• Directions for this task
The required result is an exact copy of the lines from the one containing "You are a computer-use agent." to the last line of the records, both ends included, without pictures.

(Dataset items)
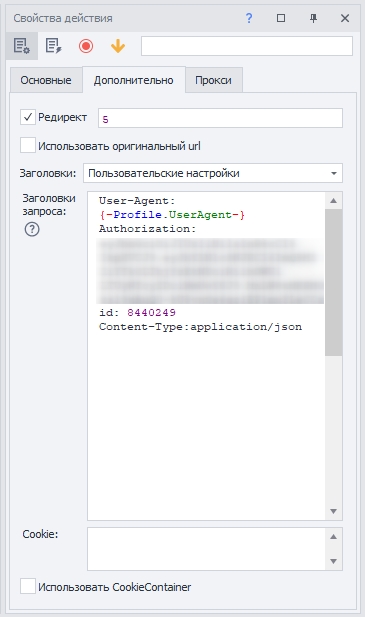This screenshot has height=617, width=365.
Task: Click help icon under Заголовки запроса
Action: (x=32, y=229)
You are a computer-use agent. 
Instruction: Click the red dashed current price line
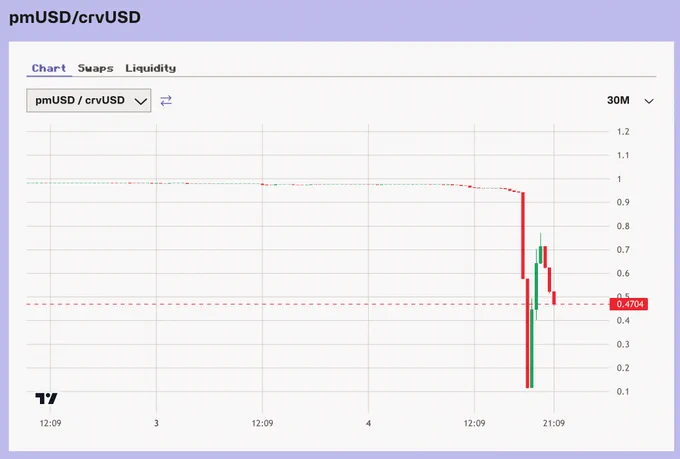317,304
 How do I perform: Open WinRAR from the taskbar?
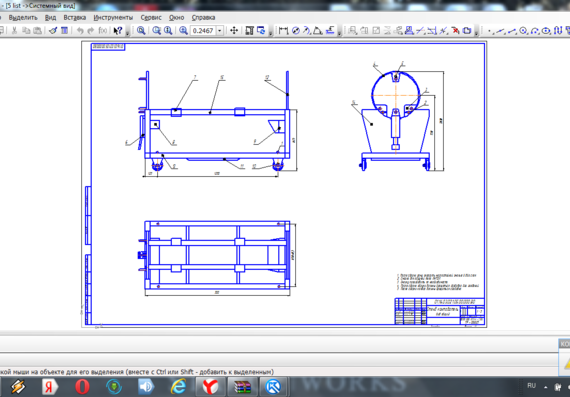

• Finished task
You are a computer-use agent. 
Instruction: Click the red dashed current price line
317,304
 How do I perform: Open WinRAR from the taskbar?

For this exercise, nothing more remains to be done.